▶ [DIRECTIONS] Given the material below, output exactly the lines from the line with "Click the green" to the line with "Click the caret arrow next to Learn", both ends included, and no other lines.

▶ [DATASET CONTENT]
==============================
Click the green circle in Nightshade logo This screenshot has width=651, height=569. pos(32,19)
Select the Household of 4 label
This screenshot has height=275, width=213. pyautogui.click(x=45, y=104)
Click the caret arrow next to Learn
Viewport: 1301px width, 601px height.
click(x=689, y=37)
==============================
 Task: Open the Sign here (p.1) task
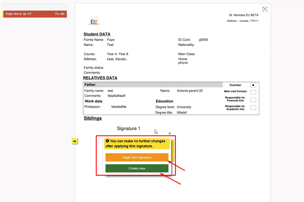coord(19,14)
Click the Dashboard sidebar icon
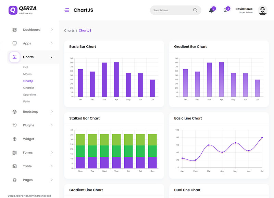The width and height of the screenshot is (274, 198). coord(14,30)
==============================
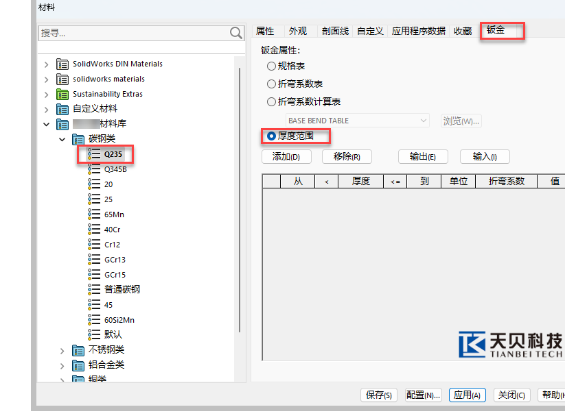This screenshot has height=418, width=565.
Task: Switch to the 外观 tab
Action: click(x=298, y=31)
==============================
▶ [TASK SOLUTION]
Click the green circle in Nightshade logo This screenshot has width=651, height=569. pos(32,19)
Select the Household of 4 label
This screenshot has height=275, width=213. pyautogui.click(x=45, y=104)
Click the caret arrow next to Learn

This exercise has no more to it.